Task:
Extend the text on ForML model persistence past its final sentence, keeping to its topic and technical style.

Supplied text:
========================

Model Persistence

During their life cycles, ForML projects produce specific artifacts as their runtime deliverables. To store these artifacts, ForML uses model registry providers as the persistence layer managing the models at rest.

Note

We use the term model more loosely including not just the involved estimators but essentially any stateful actor in the entire pipeline.

Project Artifacts

The two types of artifacts requiring persistence are code in form of the release package and states stored as model generation assets.

The following diagram illustrates the logical hierarchy of the persistence layer based on a particular instance of the posix registry provider holding a single project forml-titanic-example with two releases 0.1.dev0 and 1.3.dev12 - the first one having two generations with two model assets each and the later just one generation with three model assets:

flowchart LR
    subgraph reg1 ["Registry [posix]"]
        subgraph prj1 ["Project [forml-titanic-example]"]
            subgraph rel1 ["Release [0.1.dev0]"]
                direction LR
                pkg111[(package.4ml)]
                subgraph gen1111 ["Generation [1]"]
                    direction TB
                    act11111[(asset1)]
                    act11112[(asset2)]
                    tag1111>tag.toml]
                end
                subgraph gen1112 ["Generation [2]"]
                    direction TB
                    act11121[(asset1)]
                    act11122[(asset2)]
                    tag1112>tag.toml]
                end
            end
            subgraph rel2 ["Release [1.3.dev12]"]
                direction LR
                pkg112[(package.4ml)]
                subgraph gen1121 ["Generation [1]"]
                    direction TB
                    act11211[(asset1)]
                    act11212[(asset2)]
                    act11213[(asset3)]
                    tag1121>tag.toml]
                end
            end
        end
    end

Release Package

The deployable project code arrangement produced upon release from within the development life cycle is the binary ForML package. It is a zipfile object (typically a file with the .4ml suffix) containing all the project principal components bundled together with all of its runtime code dependencies (as declared in the project descriptor) plus some additional metadata (ForML package manifest).

Each ForML package is published with an explicit version as specified in the project descriptor at the time of release. All registry providers require packages of the same project to have unique monotonically increasing version numbers.

========================

(Collected data entries)
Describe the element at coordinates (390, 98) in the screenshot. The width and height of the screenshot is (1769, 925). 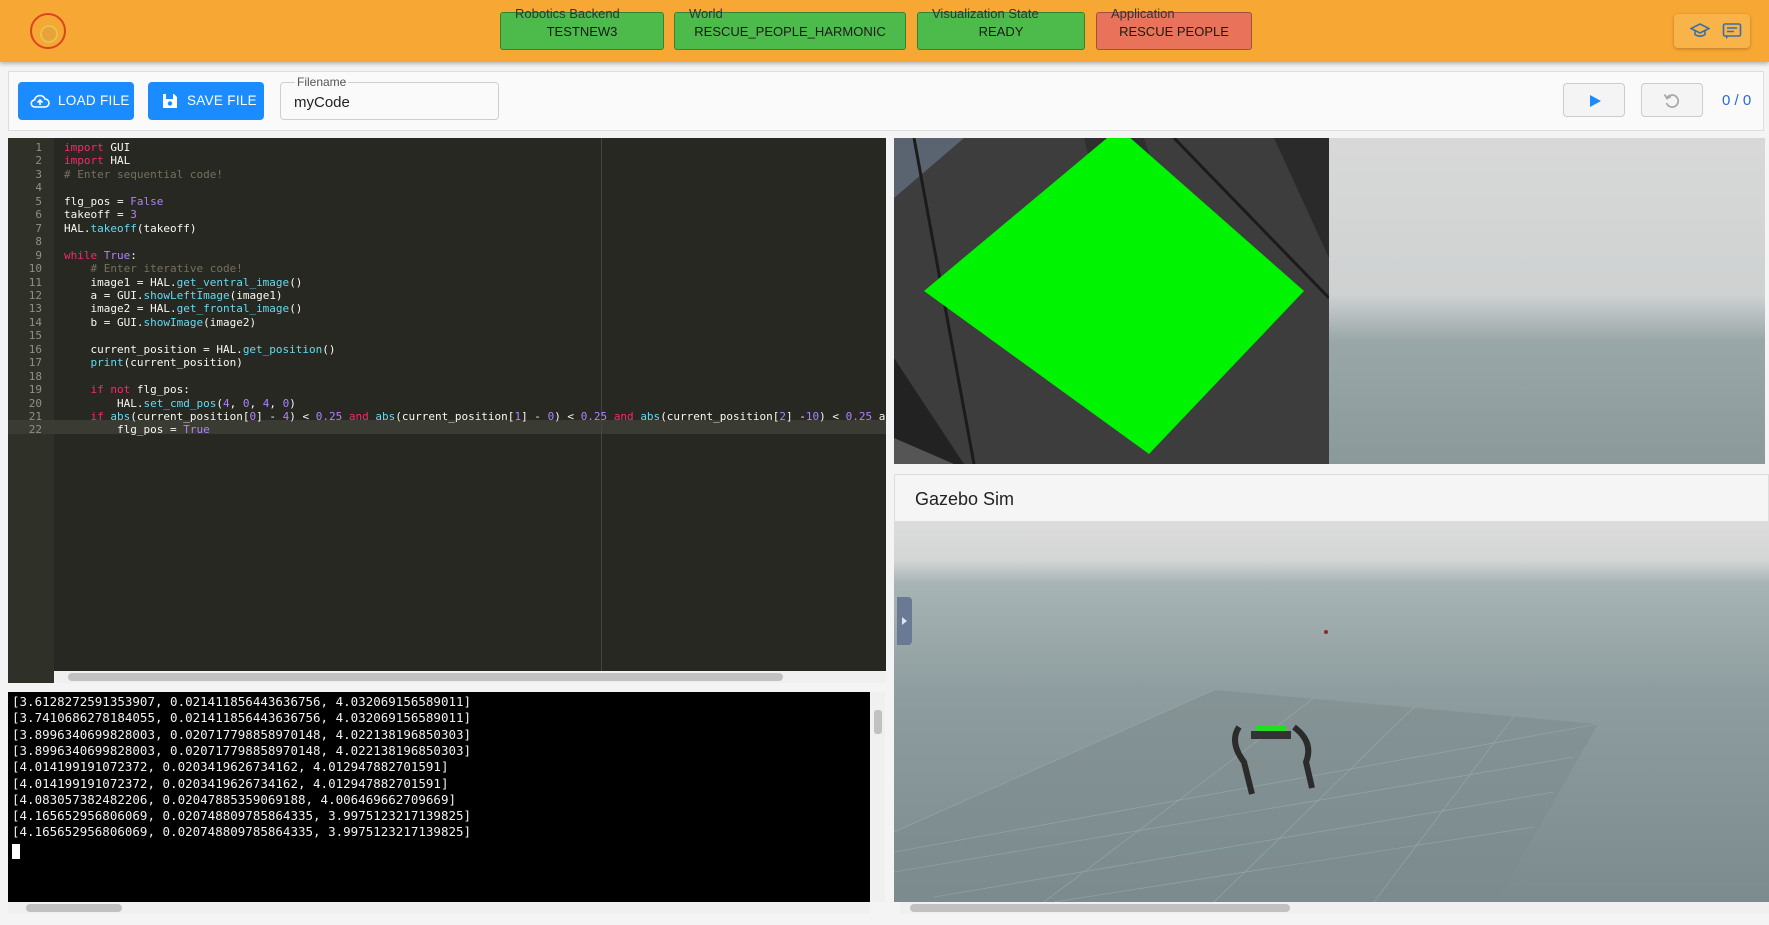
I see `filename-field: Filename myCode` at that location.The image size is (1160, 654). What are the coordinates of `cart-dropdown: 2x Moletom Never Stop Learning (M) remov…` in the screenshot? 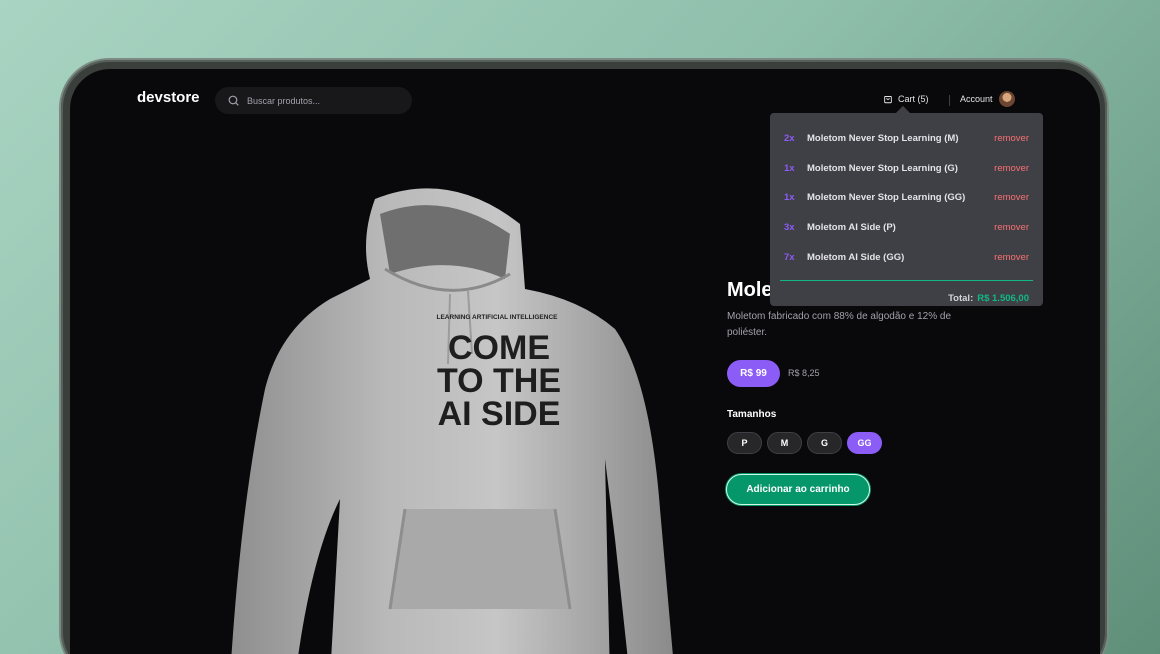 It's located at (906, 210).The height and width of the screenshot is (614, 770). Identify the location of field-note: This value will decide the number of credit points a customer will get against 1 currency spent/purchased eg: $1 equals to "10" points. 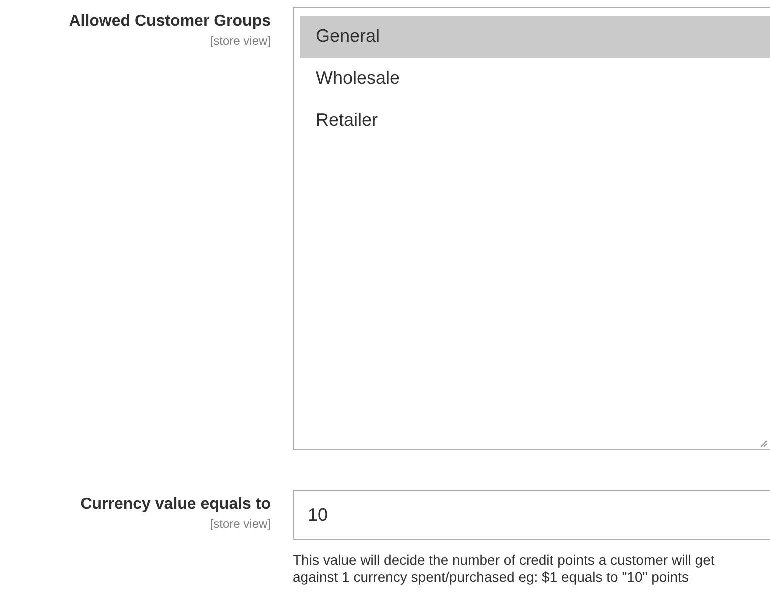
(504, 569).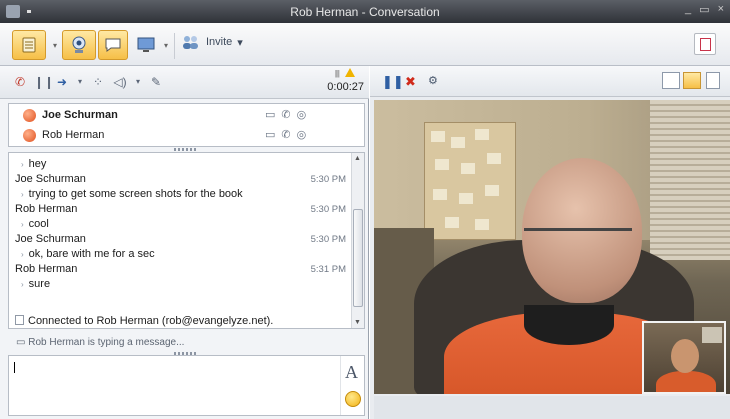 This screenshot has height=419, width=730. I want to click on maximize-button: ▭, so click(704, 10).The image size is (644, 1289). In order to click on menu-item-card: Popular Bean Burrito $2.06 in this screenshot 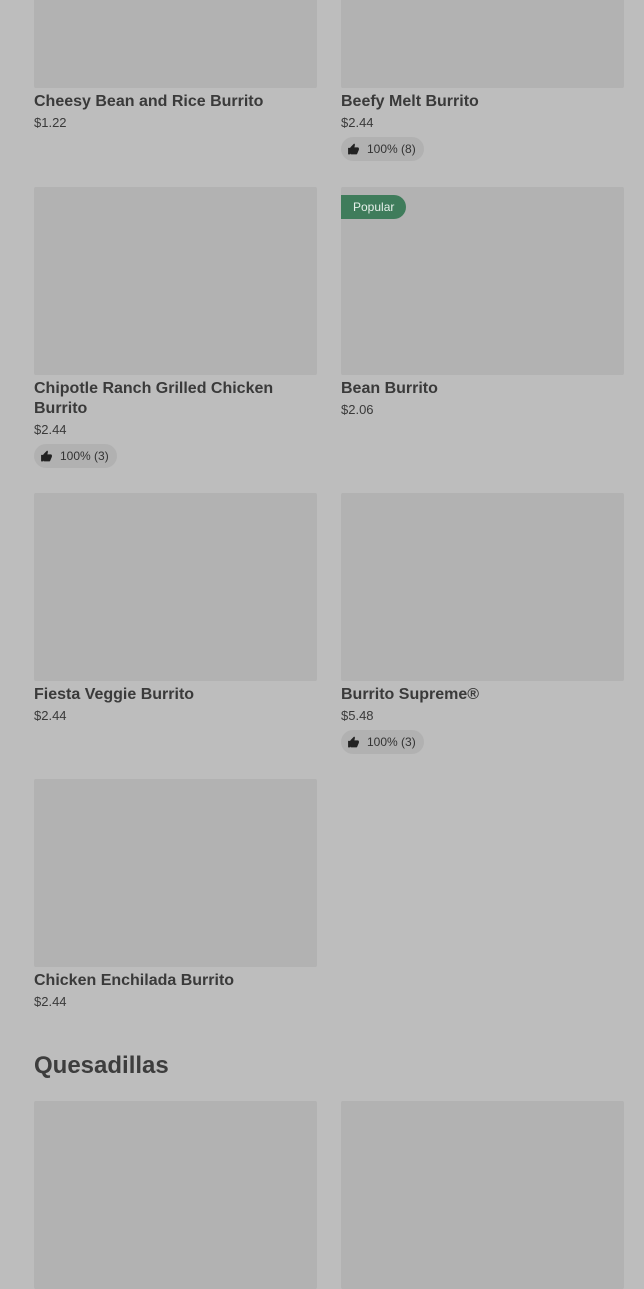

========================

Result for this task:
Package Staging

Registry providers might internally persist packages in an arbitrary format. In order to launch their code using a runner, however, they need to be mounted and exposed using a posix file system path known as the staging path that is reachable from all runner nodes (for distributed deployment this implies shared network posix file system).

Model Generation Assets

All stateful actors involved in a project life cycle require their internal state acquired during training to be persisted using the model registry. States produced from the same training process represent the model generation assets and every single follow-up training is leading to a new generation advancement.

Generations are implicitly versioned using an integer sequence number starting from 1 (relatively to the same release) incremented upon every generation advancement.

Since each actor can implement an arbitrary way of representing its own state, the model assets are persisted as monolithic binary blobs with a transparent structure.

The metadata associated with each generation is provided in form of an asset.Tag.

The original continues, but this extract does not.